U.S. President Donald Trump has repeatedly said that he wants to take auto manufacturing out of Canada and bring it back to the United States. Now, the head of the Business Council of Canada says the country may need to consider letting him do it.
“What we’ve built here is working, but we have to hear what is being said,” Goldy Hyder said. “We want to shoot the messenger, but we are in the world we’re in and I can tell you this much – from a business perspective, in the world that we’re in – no agreement is not an alternative.”
“I respect the fact that our auto companies are making the case that in fact, this is good – that the model works, what we’ve built here is working – but we have to hear what is being said,” he added.
October has been a difficult month for the auto sector in Canada. Tuesday, General Motors announced it is ending production of the Chevrolet BrightDrop electric parcel van in Ingersoll, Ontario.
The week prior, Stellantis announced it would move planned production of the Jeep Compass from it’s Brampton facility to Illinois, citing a US$13-billion plan to increase American production.
The changes cost over 4,100 Canadian jobs.
“We would be foolish at this point not to have somewhere between moderate and heavy concern,” said Brendan Sweeney, managing director for the Trillium Network for Advanced Manufacturing.
Hyder doesn’t advocate to abandon the auto industry, rather to focus on what elements are protected from Trump’s isolationist policies.
“There are a lot of jobs at stake in the auto industry. There are probably more jobs in the parts sector than the car making sector. They’re not coming after our parts sector; they’re coming after our cars.”
According to Statistics Canada, as of July there were over 54,000 Canadians directly employed in motor vehicle, vehicle body and trailer manufacturing compared to nearly 66,000 people directly employed in vehicle part manufacturing.
The Canadian Vehicle Manufacturers’ Association links over 600,000 direct and indirect jobs to the auto industry across the country.
Sweeney says American policies to increase vehicle production in the United States will mean there is still a market for auto parts from Canada, but argues that doesn’t mean Canada should forgo existing manufacturing.
“That’s good but that’s not good enough. Making the vehicles is pound for pound about twice as valuable as making most parts,” he said.
In the first half of 2025, the Detroit Three – Ford, General Motors and Stellantis – produced 20% of the cars made in Canada, although Ford’s Oakville plant is being retooled and not currently mass producing vehicles.

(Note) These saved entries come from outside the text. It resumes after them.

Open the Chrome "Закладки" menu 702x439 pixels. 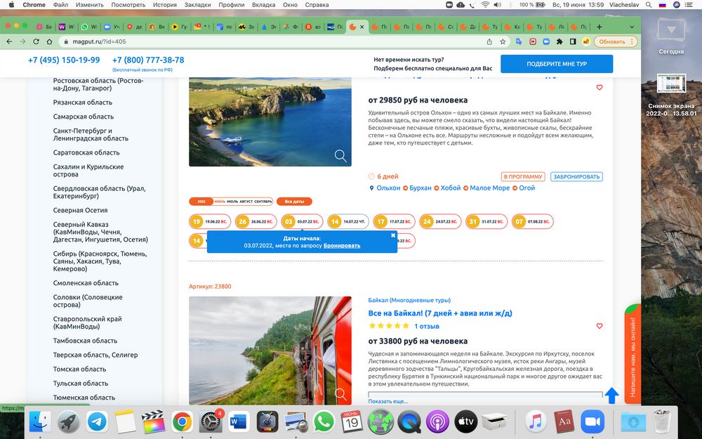(198, 5)
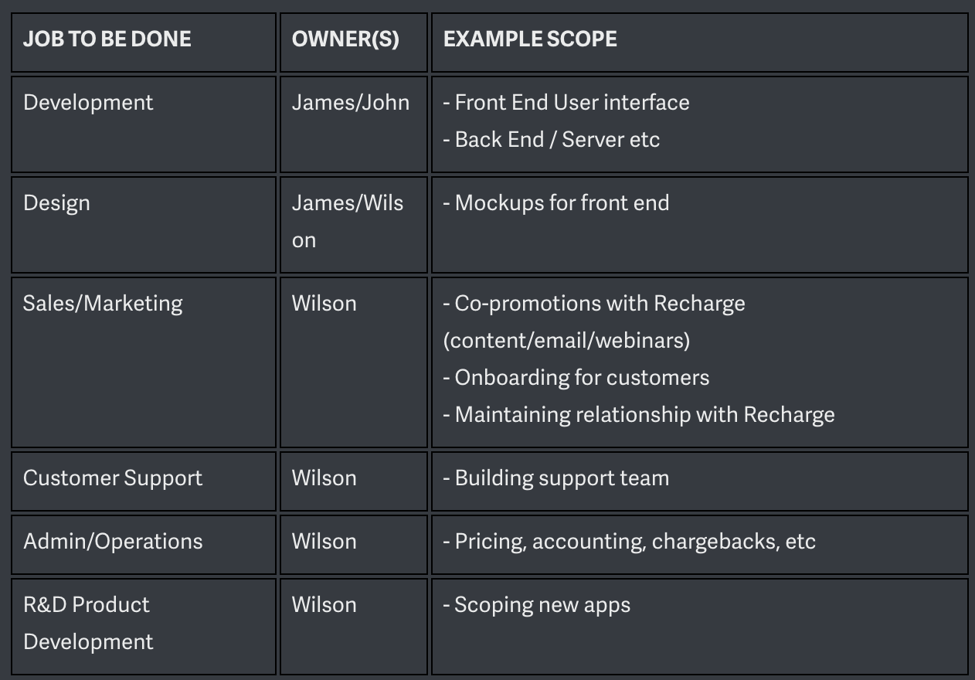Select the Sales/Marketing job cell
Image resolution: width=975 pixels, height=680 pixels.
pos(144,362)
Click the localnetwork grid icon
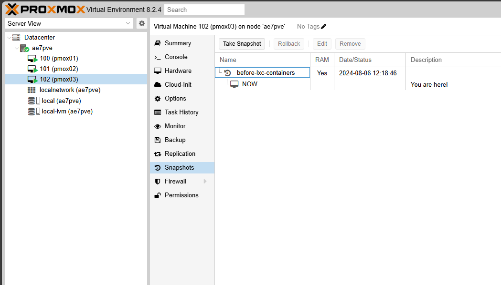The height and width of the screenshot is (285, 501). (x=32, y=90)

This week, the federal government limited how many vehicles Stellantis and GM can import tariff-free after both companies cut back on their Canadian operations.
Finance Minister François-Philippe Champagne posted on social media, saying the government is “deeply disappointed.”
Our government is deeply disappointed by the recent production changes announced by General Motors and Stellantis. That’s why we are reducing their import remission quotas — a clear consequence under our established framework. We stand firmly with our auto workers and will not… pic.twitter.com/ZHvuqXfgyL
— François-Philippe Champagne (FPC) 🇨🇦 (@FP_Champagne) October 24, 2025
Meanwhile, American manufacturers are seeing unexpected reprieve from the impact of tariffs after the White House updated its policies, extending a 3.75% rebate on the Manufacturer’s Suggested Retail Price for domestically-assembled vehicles until 2030.
In its third quarter earnings call, Ford Motor Company said the move will save over a billion dollars in expected tariff costs while General Motors thanked the President in their quarterly update.
“A U.S. automaker by moving their operations from Canada to Mexico into the United States is not only saving the duty costs of importing their vehicle, but now they’re getting this subsidy on top,” said Stephen Beatty, former vice-president of Toyota Canada.
Beatty argues Ottawa should better tie the ability to import vehicles into Canada tariff-free as an incentive for international vehicle makers to produce more in the country.
“I think [the federal government] was trying to hold what it had but I think as we move forward – and think what’s the industry of the future – you want to put as many incentives in place that don’t cost tax payers money but direct the industry to do certain things; and that’s where remission can come into play,” he said.